Well I have had the Eos 6D for about 4 months now and I have come to really appreciate some of its unique features...and unfortunately some disappointment in others...
One feature that I really like a lot is the build in GPS...
My wife, Cheryl, and I flew to Plettenberg Bay via George for a short weekend at the end of January 2014. When I arrived at the airport in George I switched on the GPS and only switched it off again on my return flight back to Johannesburg.
The Garden Route is famous for its natural beauty. I haven't been there for a while and was struck once again by the dramatic landscape of sea and mountains and the beauty of the unfortunately dwindling indigenous forests. The big advantage the Garden route has over Cape town, i.m.o, is that one can actually swim in the sea because the water is quite a bit warmer! I was also amazed at how popular South Africa has become as a tourist destination and one could constantly hear German being spoken by the mostly middle aged tourists!
The photo above was made on the coast near Harkerville a short drive from Plettenberg Bay on the beautiful Garden Route in South Africa. Below on the map is the exact spot from here this photograph was made.
The build in GPS of the Eos 6D is quite handy to have even though initially I thought of it as a bit of a 'party trick'! I started used it on my trip to Cape Town in December last year and it is a great help in identifying where each photograph was actually made, and it has saved my wife the chore of writing down the locations for every photo stop on the way down.
Canon also makes an external, slightly more sophisticated 'GP E2 GPS Receiver' but it adds a bit of bulk because it slots into the hot shoe of the camera and frankly. Price for the external GPS over here is equivalent to a 85mm f1.8 Canon lens, but with the Eos 6D it comes build in for free! The one advantage of the external GPS over the one inside the Eos 6D is that it can apparently also show the direction in which the camera was pointed.
The GPS is very easy to activate...
It is quite easy to activate the GPS in the menu and I have found that its not such a big drain on the battery. On my journey down to Cape Town through the Karoo I found that a 32 gig SD card was enough for a days shooting, as was one battery, although I always carried a spare battery and fortunately only needed it on a few occasions. This was achieved with the GPS activated all the time.

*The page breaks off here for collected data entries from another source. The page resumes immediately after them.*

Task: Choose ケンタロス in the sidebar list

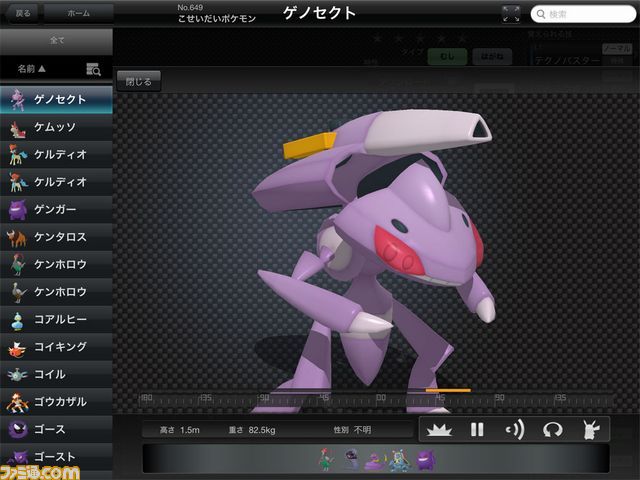Action: point(56,237)
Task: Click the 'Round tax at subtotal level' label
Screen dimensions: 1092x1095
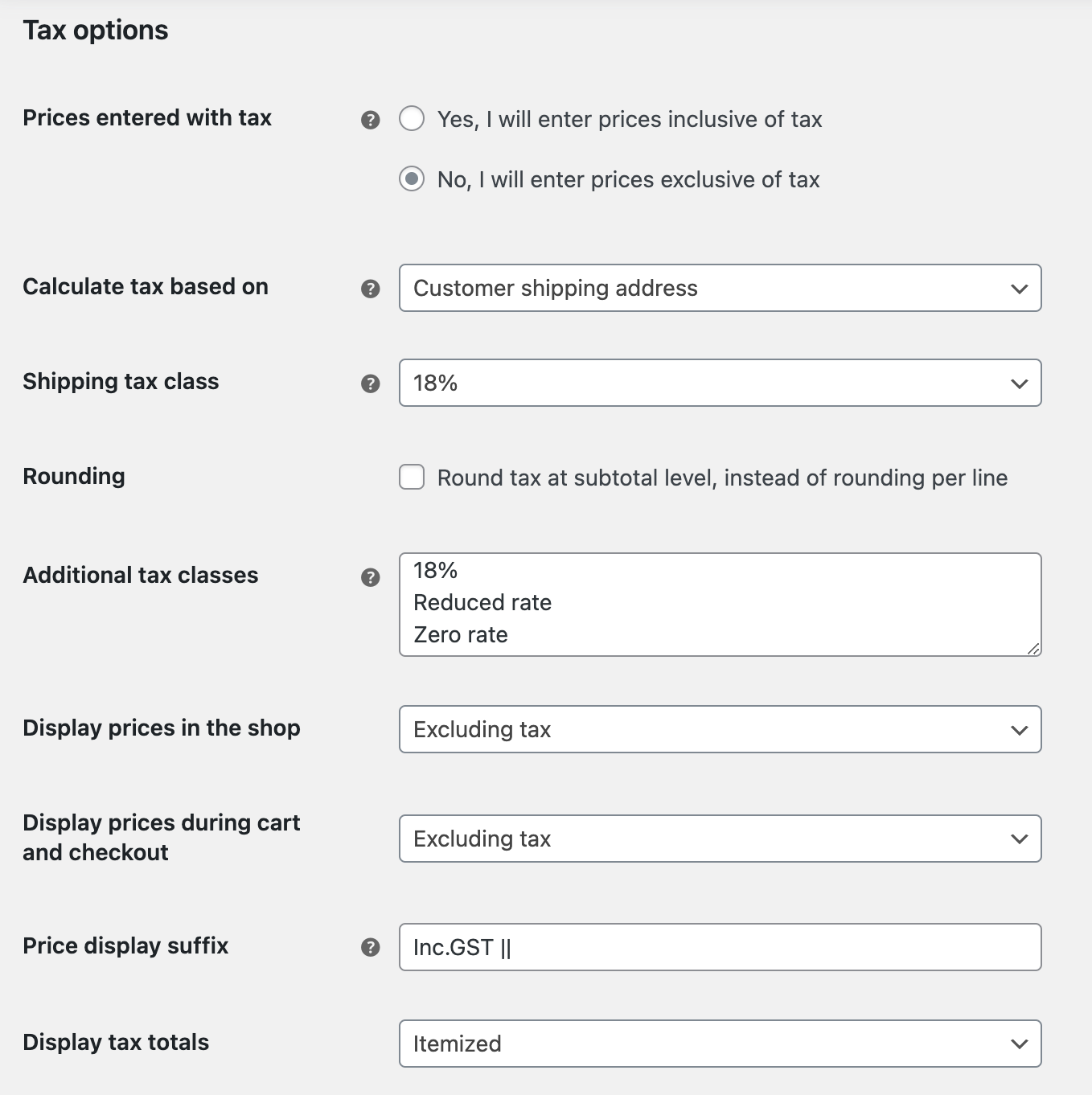Action: [722, 478]
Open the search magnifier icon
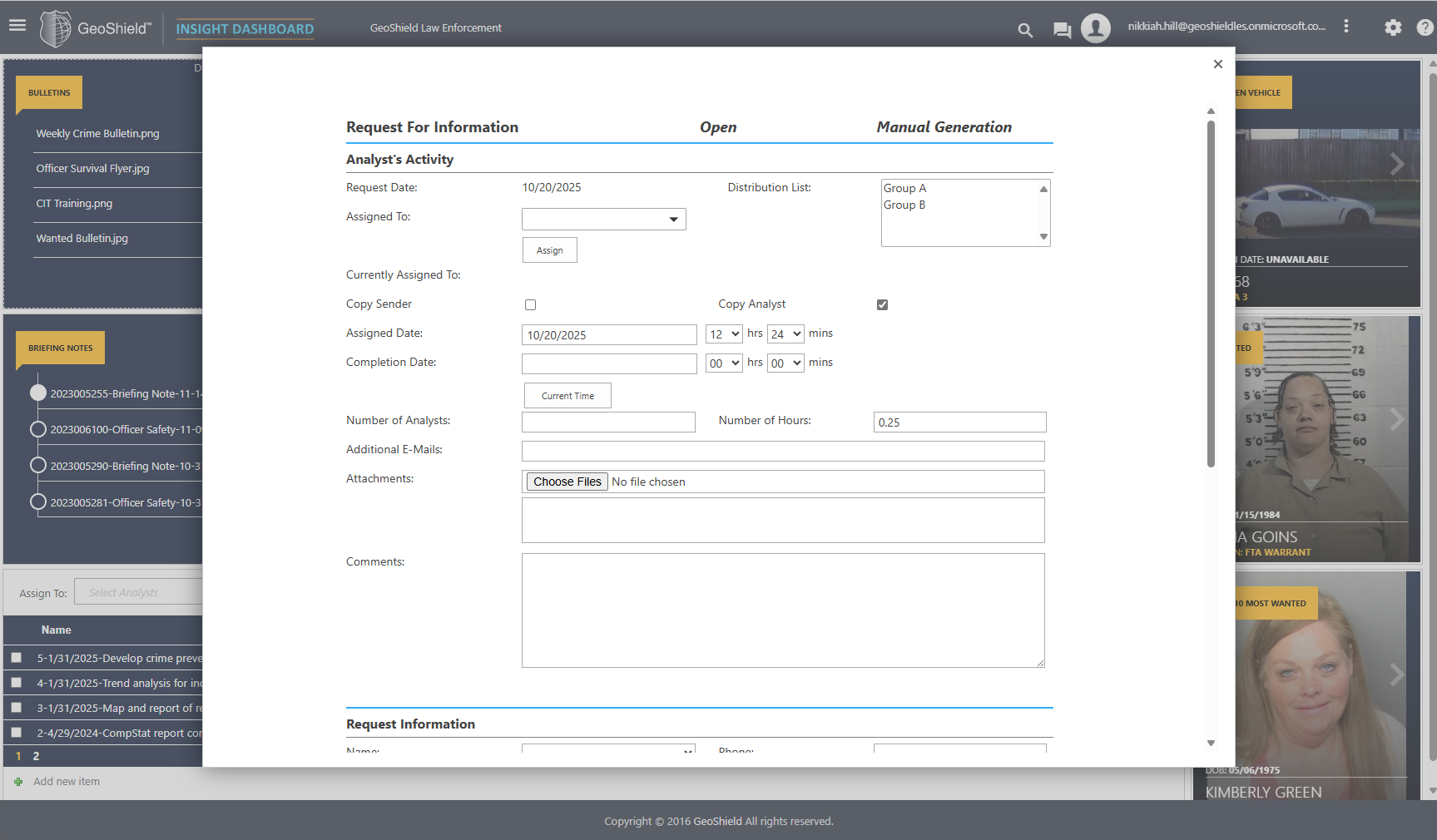The height and width of the screenshot is (840, 1437). click(1025, 31)
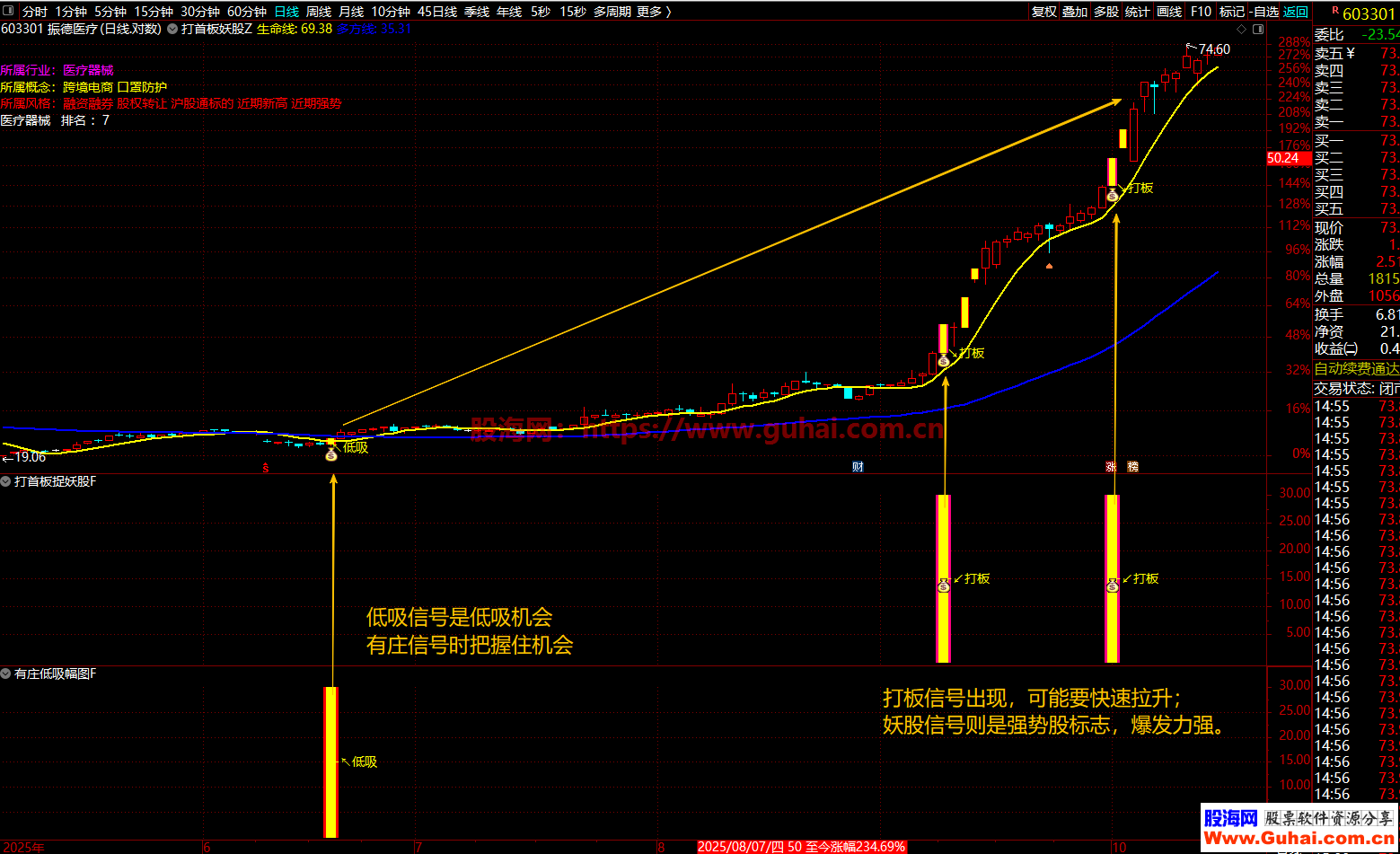This screenshot has height=854, width=1400.
Task: Click the 2025/08/07 date marker on timeline
Action: point(801,847)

We saw this owl perched on a branch of a tree right next to a restaurant on Thesen Island in Knysna where we stopped for lunch on our way to Plettenberg Bay. The map below shows the exact spot from where I took the photograph.
The thing is that the GPS stays activated even though the camera is turned off and if left overnight it does drain the battery as it takes a 'reading' every few seconds or minutes or whichever interval set in the menu. I got in the habit of just taking out the battery at night, ( which I would do anyway if I wanted to recharge it ) rather than switching the GPS off in the menu, safeguarding against forgetting to switch it on again in the morning when I resumed my travels.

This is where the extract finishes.